• **Extract to read**:
** start **

### Heroes Of Pymoli Data Analysis
* Of the 1163 active players, the vast majority are male (84%). There also exists, a smaller, but notable proportion of female players (14%).

* Our peak age demographic falls between 20-24 (44.8%) with secondary groups falling between 15-19 (18.60%) and 25-29 (13.4%).  
-----

### Note
* Instructions have been included for each segment. You do not have to follow them exactly, but they are included to help you think through the steps.

In [1]:
# Dependencies and Setup
import pandas as pd
import numpy as np

# File to Load (Remember to Change These)
file_to_load = "Resources/purchase_data.csv"

# Read Purchasing File and store into Pandas data frame
purchase_data = pd.read_csv(file_to_load)
purchase_data.head()

** end **

• **Supplied data**:
** start **

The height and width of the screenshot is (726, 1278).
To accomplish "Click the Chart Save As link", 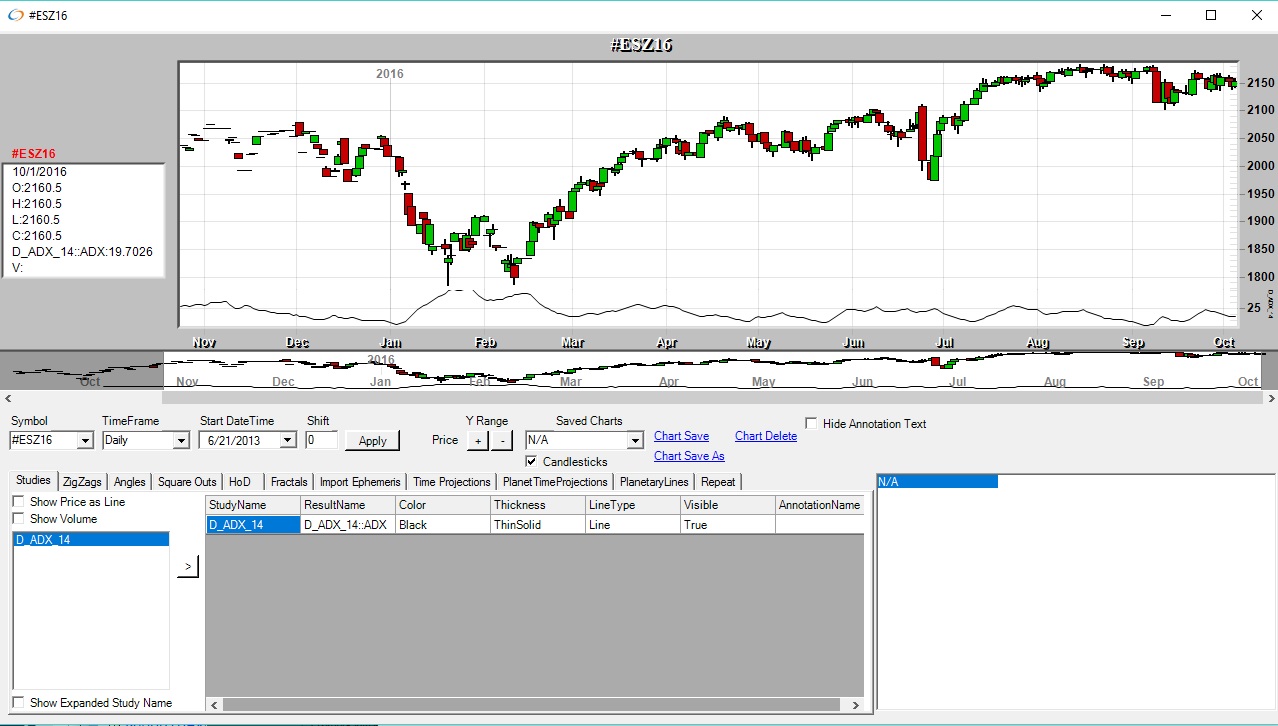I will coord(689,456).
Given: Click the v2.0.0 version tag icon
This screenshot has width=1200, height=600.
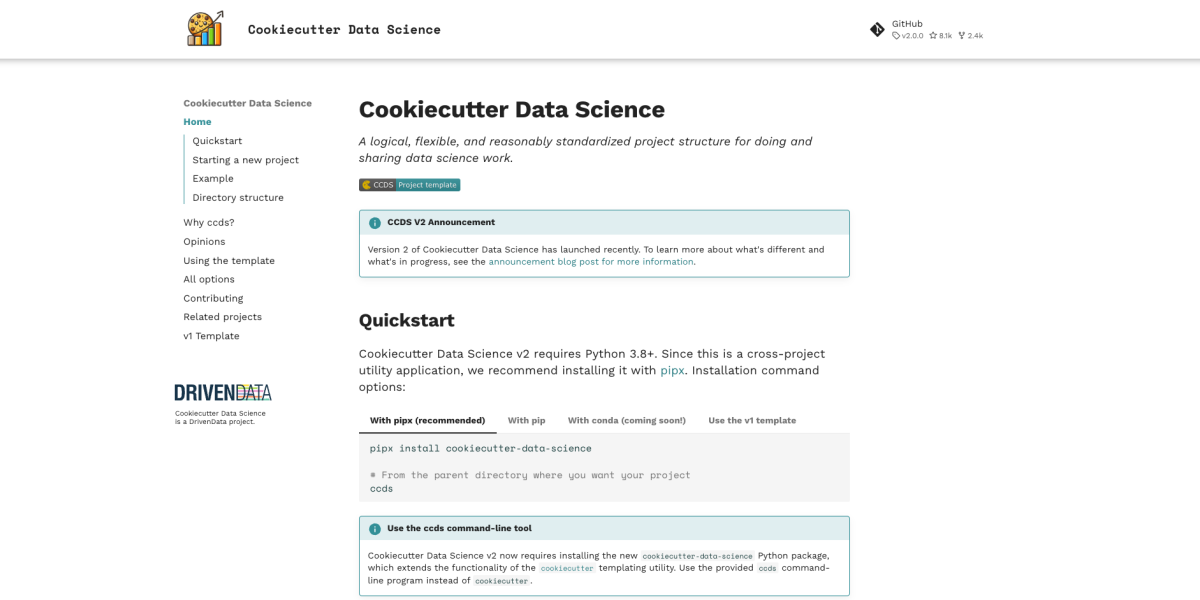Looking at the screenshot, I should pos(896,33).
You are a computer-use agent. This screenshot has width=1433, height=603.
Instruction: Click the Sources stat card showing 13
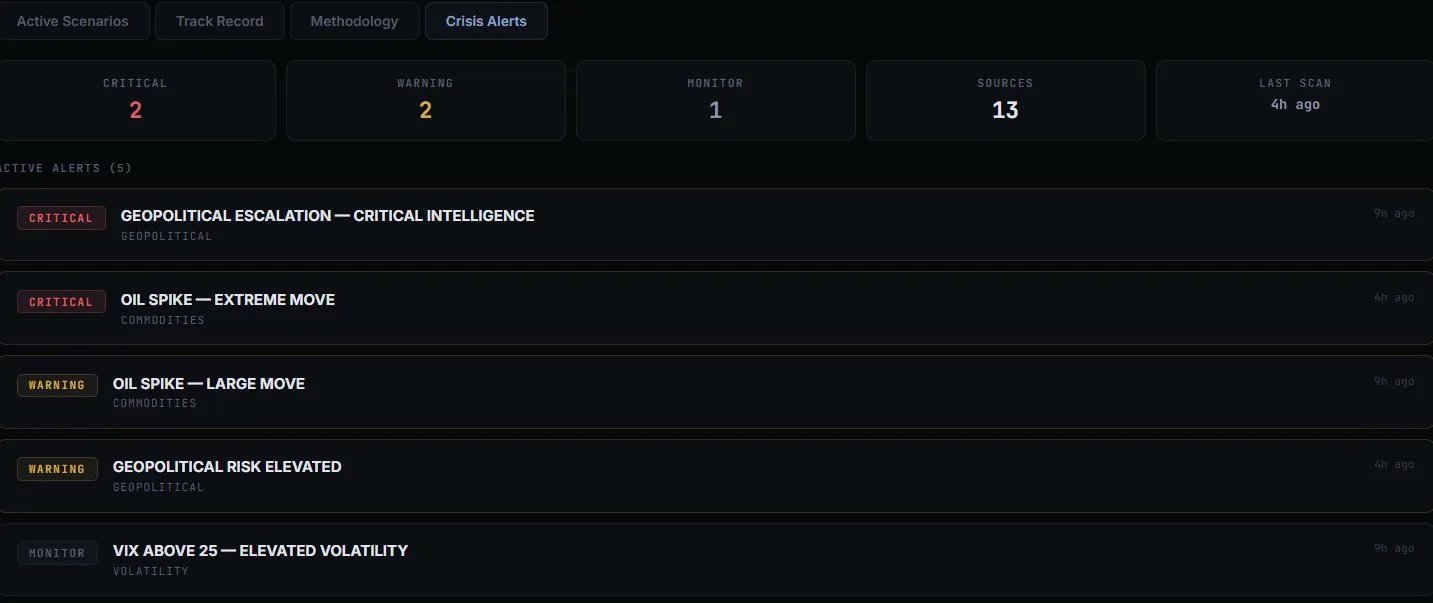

** end **

• **Task description**: List every percentage figure given in the Heroes Of Pymoli data analysis above.

• **Result for this exercise**: 84%, 14%, 44.8%, 18.60%, 13.4%